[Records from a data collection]
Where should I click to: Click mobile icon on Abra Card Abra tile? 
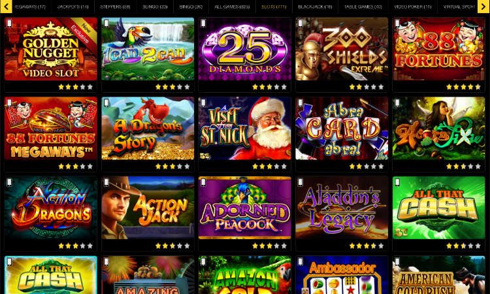click(301, 103)
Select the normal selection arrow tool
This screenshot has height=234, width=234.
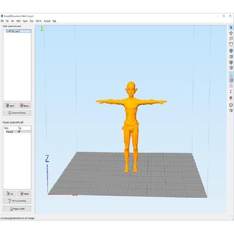[231, 27]
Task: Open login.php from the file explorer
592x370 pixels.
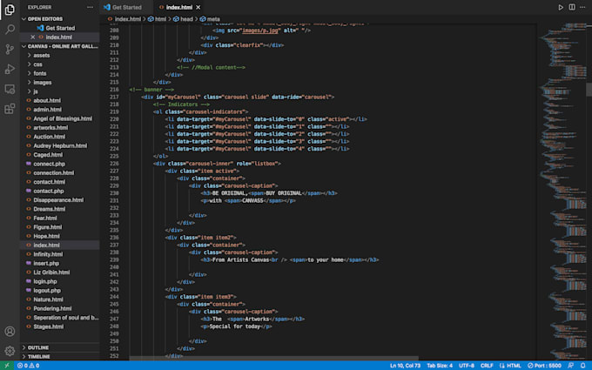Action: tap(44, 282)
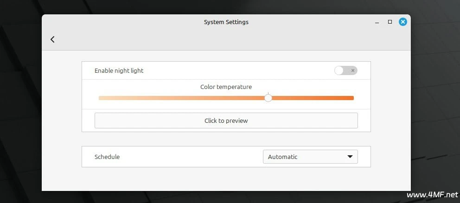Close the System Settings window

tap(403, 22)
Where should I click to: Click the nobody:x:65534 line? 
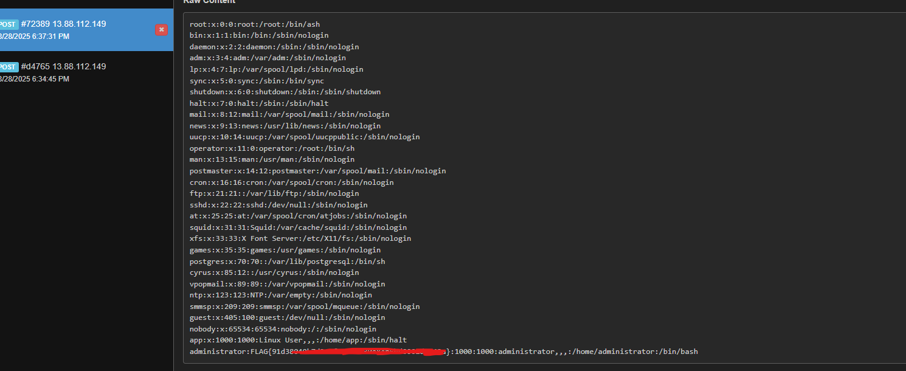coord(283,329)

What is being asked
Without any pictures, please reproduce the full set of entries.

Reply
Where should I click to: Click mobile icon on Abra Card Abra tile? 
click(301, 103)
Select the normal selection arrow tool
This screenshot has height=234, width=234.
[231, 27]
Task: Open login.php from the file explorer
592x370 pixels.
Action: tap(44, 282)
Close the System Settings window

tap(403, 22)
Where should I click to: Click the nobody:x:65534 line? 
coord(283,329)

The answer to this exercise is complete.